* Given information:
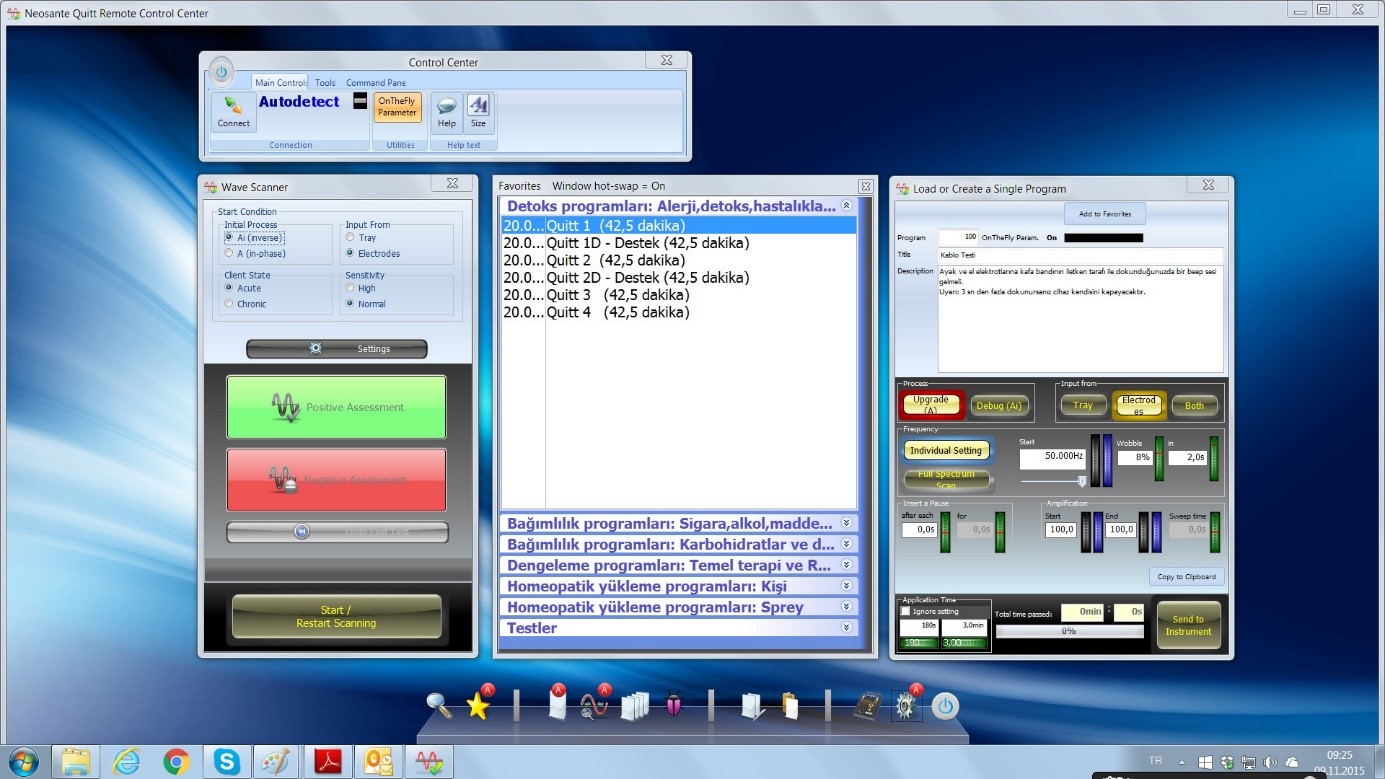Image resolution: width=1385 pixels, height=779 pixels.
Task: Click the pink bug dock icon
Action: [x=673, y=705]
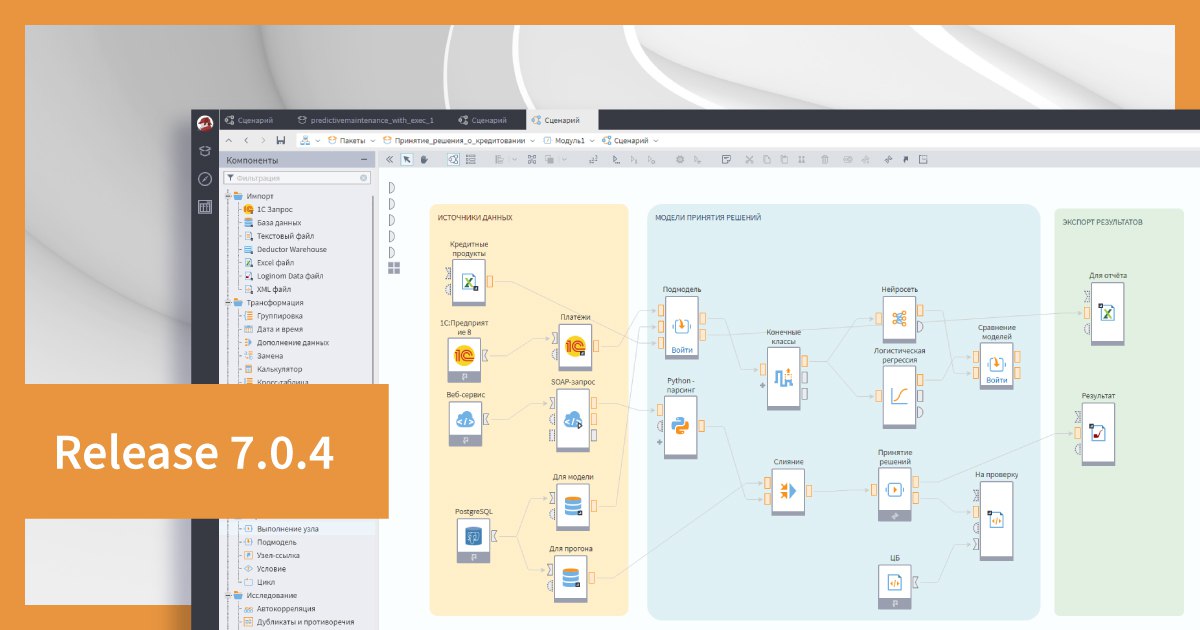This screenshot has width=1200, height=630.
Task: Expand the Модуль1 breadcrumb dropdown
Action: tap(592, 141)
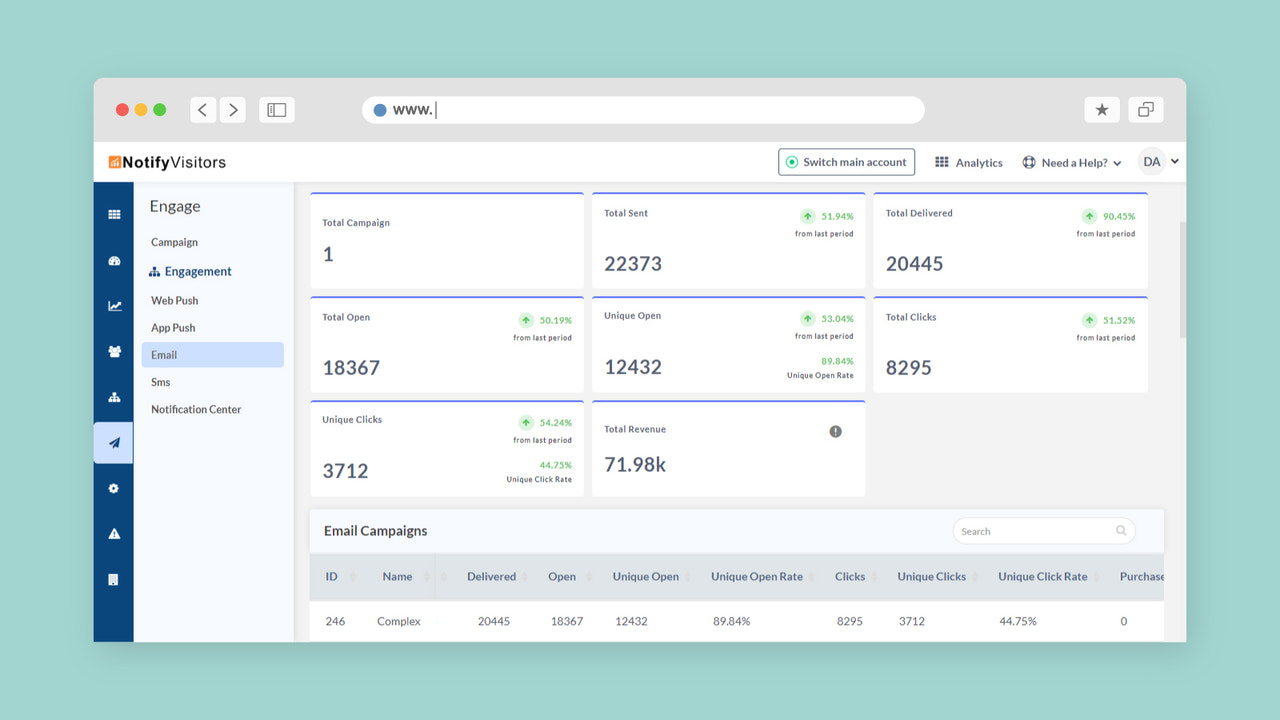Image resolution: width=1280 pixels, height=720 pixels.
Task: Click the highlighted paper plane Engage icon
Action: (x=113, y=442)
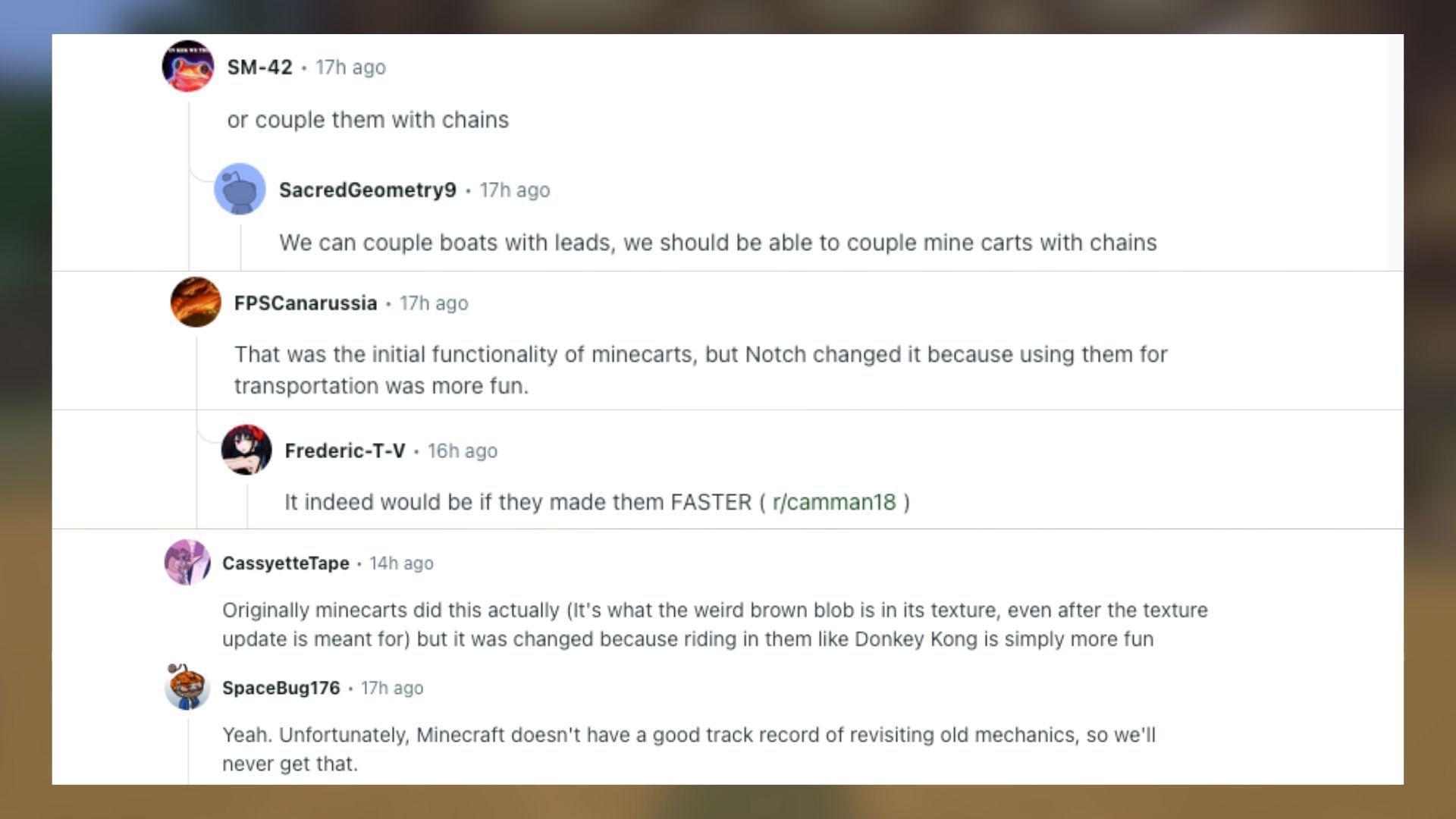Image resolution: width=1456 pixels, height=819 pixels.
Task: Click SacredGeometry9's "17h ago" timestamp
Action: [x=514, y=190]
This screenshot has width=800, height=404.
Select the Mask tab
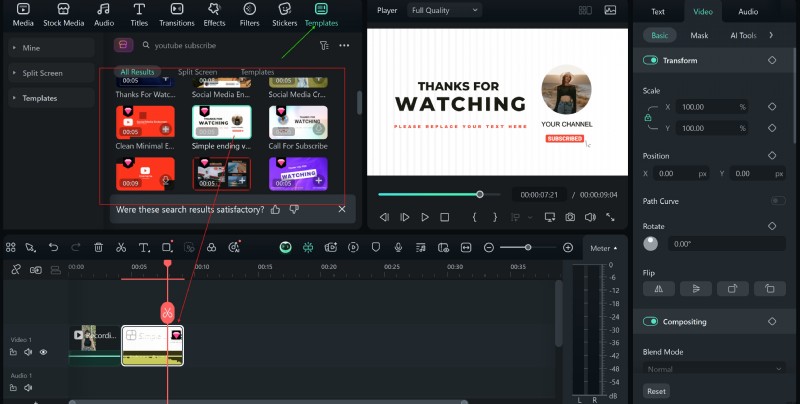point(699,35)

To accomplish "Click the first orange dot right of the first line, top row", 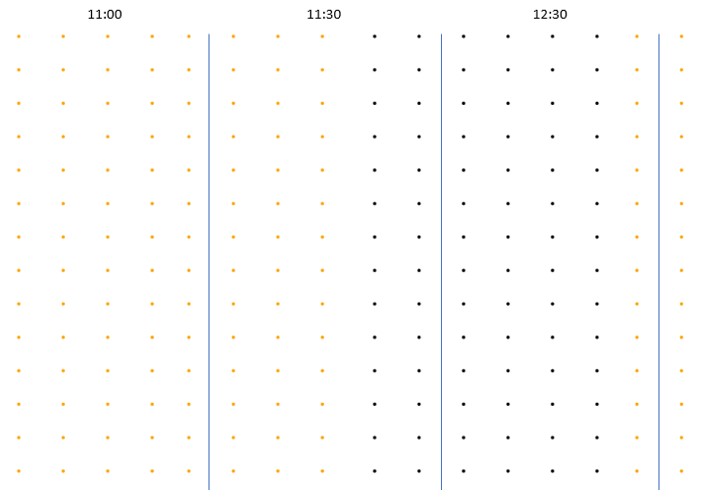I will [233, 37].
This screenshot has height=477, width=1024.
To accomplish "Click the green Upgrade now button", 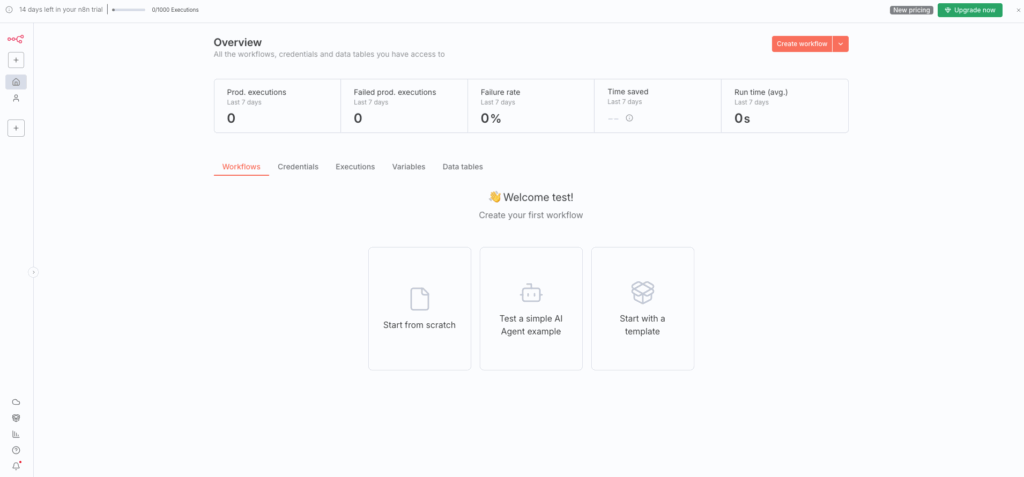I will click(969, 10).
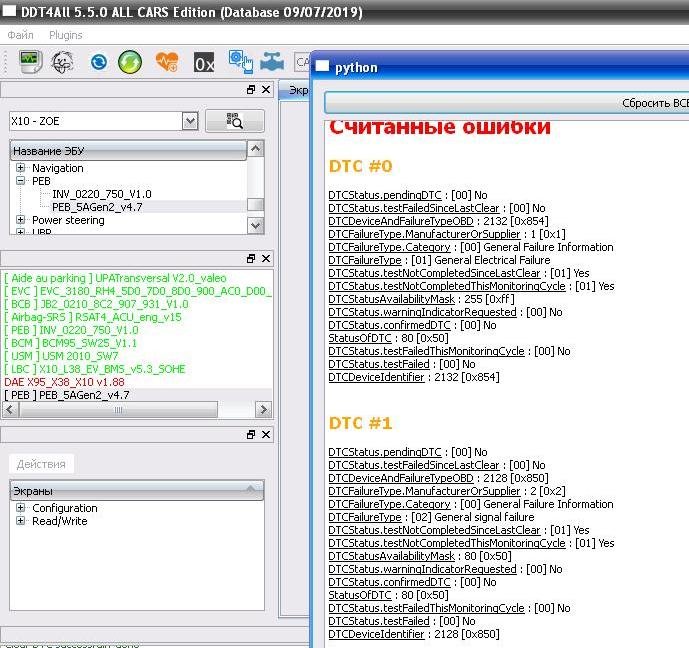Expand the Navigation tree node
This screenshot has height=648, width=689.
(21, 168)
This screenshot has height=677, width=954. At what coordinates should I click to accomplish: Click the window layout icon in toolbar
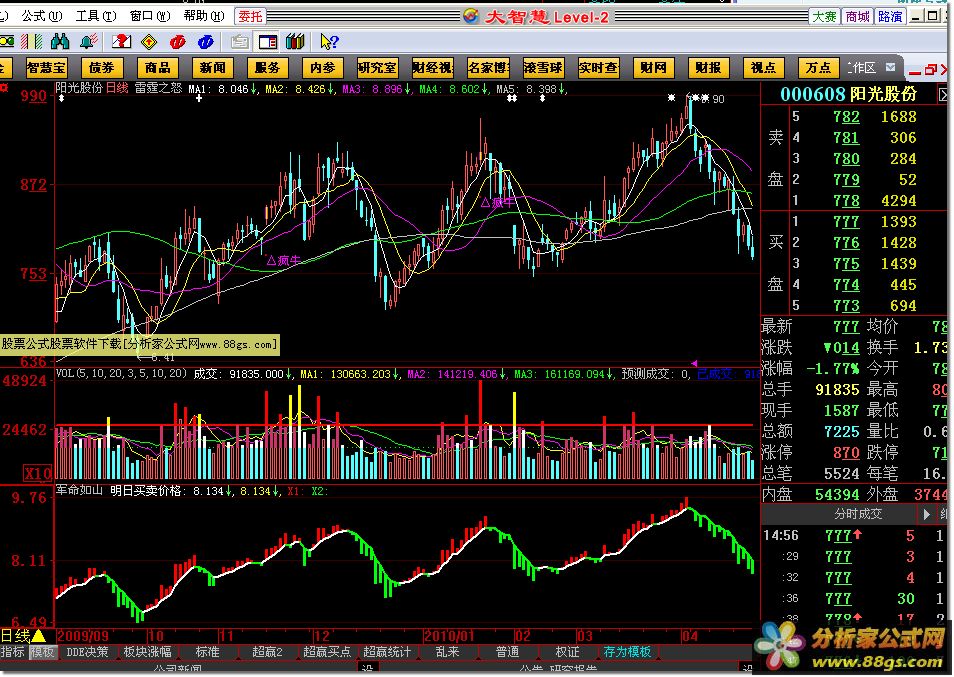coord(266,42)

* Task requirements: Rewrite the part of the rows that opens with the line containing "This screenshot has height=677, width=954." and runs through the last row, replacing "window layout" with "panel layout" and keeping everything else the same. Leave the pictures out.

* Expected answer:
This screenshot has height=677, width=954. At what coordinates should I click to accomplish: Click the panel layout icon in toolbar
coord(266,42)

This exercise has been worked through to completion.